AIM OF THE EXERCISE:
Find the lines below in which the string "agent" occurs. Copy each one.

DATA UNDER STUDY:
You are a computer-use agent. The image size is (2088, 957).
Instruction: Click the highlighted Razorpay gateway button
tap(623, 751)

---

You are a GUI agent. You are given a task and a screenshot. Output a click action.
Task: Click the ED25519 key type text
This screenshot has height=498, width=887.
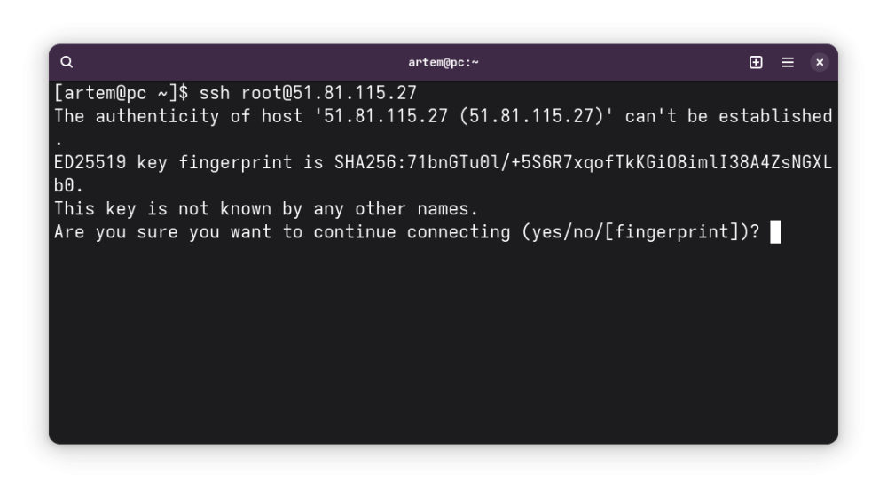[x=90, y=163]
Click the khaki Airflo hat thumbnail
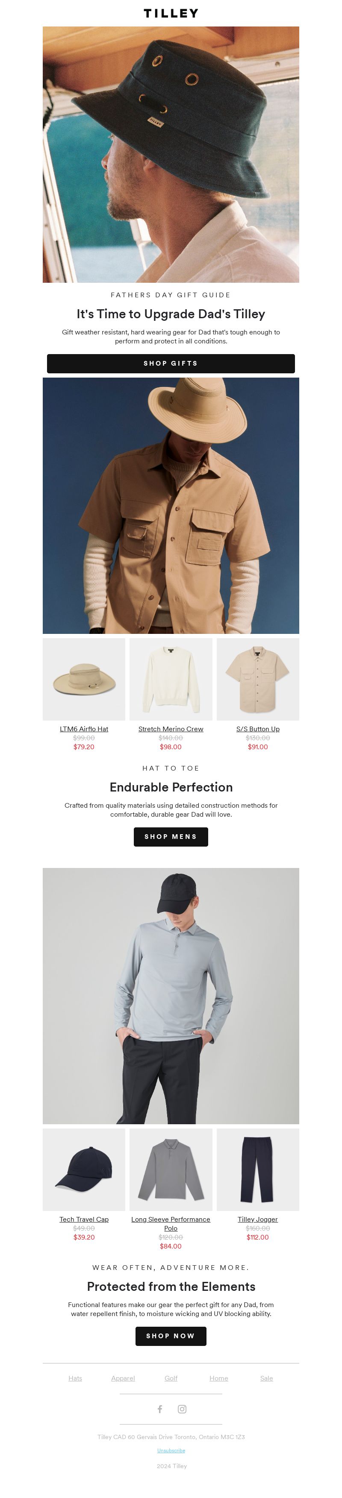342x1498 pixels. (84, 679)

SOLVED PROBLEM:
You are a computer-use agent. The image size is (2088, 957).
You are a GUI agent. You are given a task and a screenshot. Output a click action.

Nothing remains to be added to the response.